> [PROBLEM DESCRIPTION]: Find every line in the data below that contains the word "want" and copy each of those lines in full.

(Some data)
□ □ □

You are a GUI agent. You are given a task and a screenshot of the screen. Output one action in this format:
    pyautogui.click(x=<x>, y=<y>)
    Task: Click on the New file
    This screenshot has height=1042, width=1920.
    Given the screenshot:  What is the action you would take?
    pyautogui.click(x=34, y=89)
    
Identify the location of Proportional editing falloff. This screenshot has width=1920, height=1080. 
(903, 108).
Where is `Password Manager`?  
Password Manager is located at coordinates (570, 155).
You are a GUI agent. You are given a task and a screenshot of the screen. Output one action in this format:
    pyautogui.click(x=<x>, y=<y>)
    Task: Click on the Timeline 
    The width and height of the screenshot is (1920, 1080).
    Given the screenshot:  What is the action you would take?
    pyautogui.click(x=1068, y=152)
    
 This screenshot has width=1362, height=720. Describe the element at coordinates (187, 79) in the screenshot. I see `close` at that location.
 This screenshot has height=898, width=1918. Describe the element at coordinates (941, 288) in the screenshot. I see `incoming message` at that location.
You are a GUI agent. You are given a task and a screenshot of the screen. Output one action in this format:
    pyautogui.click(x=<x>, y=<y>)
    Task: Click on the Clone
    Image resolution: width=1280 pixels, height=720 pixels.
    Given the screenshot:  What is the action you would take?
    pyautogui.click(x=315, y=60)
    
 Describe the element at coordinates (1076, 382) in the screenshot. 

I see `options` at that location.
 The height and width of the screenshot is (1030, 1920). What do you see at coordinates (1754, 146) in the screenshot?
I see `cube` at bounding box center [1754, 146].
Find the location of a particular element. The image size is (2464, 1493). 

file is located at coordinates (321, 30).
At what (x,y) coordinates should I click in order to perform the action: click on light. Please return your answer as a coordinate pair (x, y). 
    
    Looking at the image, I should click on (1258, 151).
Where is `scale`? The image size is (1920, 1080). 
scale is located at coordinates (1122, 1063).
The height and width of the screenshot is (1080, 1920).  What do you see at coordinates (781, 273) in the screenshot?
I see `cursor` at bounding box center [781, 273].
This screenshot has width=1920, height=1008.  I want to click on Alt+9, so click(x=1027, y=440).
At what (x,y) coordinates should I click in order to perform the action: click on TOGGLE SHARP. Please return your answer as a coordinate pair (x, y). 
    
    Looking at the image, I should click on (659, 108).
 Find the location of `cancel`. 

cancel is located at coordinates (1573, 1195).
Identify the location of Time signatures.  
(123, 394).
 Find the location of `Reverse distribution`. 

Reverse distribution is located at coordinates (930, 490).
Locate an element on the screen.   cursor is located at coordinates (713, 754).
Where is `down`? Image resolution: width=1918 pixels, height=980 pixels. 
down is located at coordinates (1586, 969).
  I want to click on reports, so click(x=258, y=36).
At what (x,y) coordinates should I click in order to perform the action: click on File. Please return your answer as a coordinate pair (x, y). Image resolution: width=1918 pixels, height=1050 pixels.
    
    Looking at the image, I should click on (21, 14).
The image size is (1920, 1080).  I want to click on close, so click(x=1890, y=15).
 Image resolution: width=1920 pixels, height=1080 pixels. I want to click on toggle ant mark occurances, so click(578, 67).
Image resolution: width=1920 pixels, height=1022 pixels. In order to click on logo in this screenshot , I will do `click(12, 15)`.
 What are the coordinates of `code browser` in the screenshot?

□ □ □

> [RESULT OF THIS EXERCISE]:
This screenshot has width=1920, height=1008.  I want to click on Alt+9, so click(x=1027, y=440).
  I want to click on reports, so click(x=258, y=36).
The image size is (1920, 1080).  I want to click on close, so click(x=1890, y=15).
 Image resolution: width=1920 pixels, height=1080 pixels. I want to click on toggle ant mark occurances, so click(578, 67).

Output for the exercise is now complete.